- **SOURCE**:
========================================

Did you have your cat tested at all, if only to out rule poison ?

Dont be too hard on yourself, or question too much. It really wont help. Just keep thinking of the times when he made you happy.
I am a week away from 2 months without my baby, and it still really hurts, I still cry everyday, but I am told it gets easier.
My thoughts are with you.
R xx


----------



## Jeanie (Jun 18, 2003)

I'm so sorry your kitty is gone, nankeen!  I know how heartbroken you are, and how hard it is to accept a pet's death, especially if you think the death was not of natural causes. I hope you will soon find peace of mind. It takes time, and of course, you will never forget your little friend. I believe you will see him again, and until then, try to think of all the joy you gave him...and he gave you. God bless.


----------



## morea (Feb 8, 2005)

I am very sorry for your loss. 
(((hugs)))


----------



## Kobster (Feb 1, 2007)

========================================

- **RECORDED DATA**:
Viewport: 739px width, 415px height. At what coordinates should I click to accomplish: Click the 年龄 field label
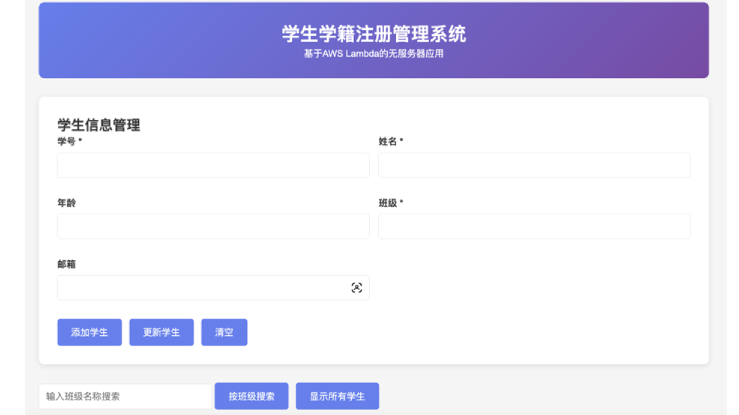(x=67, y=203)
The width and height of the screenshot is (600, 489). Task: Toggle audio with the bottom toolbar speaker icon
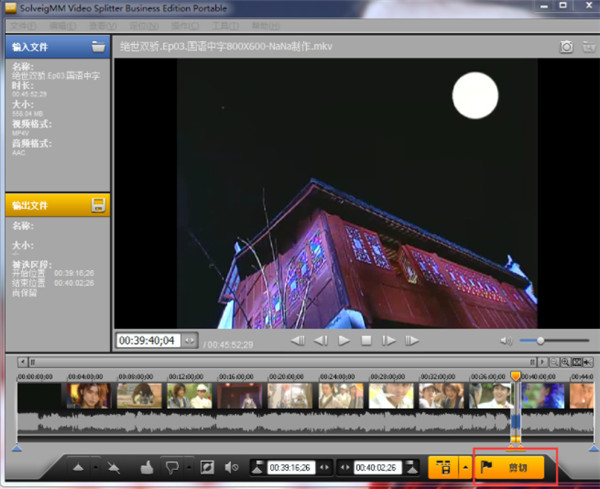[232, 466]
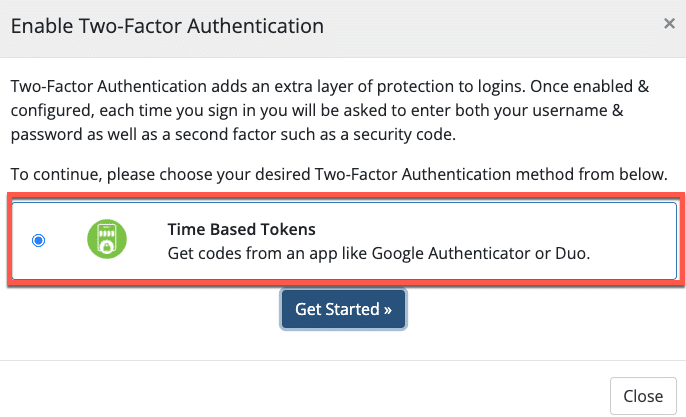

========================================

- **GOAL**:
From the forum thread, list each username shown in a post header, along with the date that appears next to it. The data is not needed for this.

- **WRITTEN REPLY**:
Jeanie (Jun 18, 2003)
morea (Feb 8, 2005)
Kobster (Feb 1, 2007)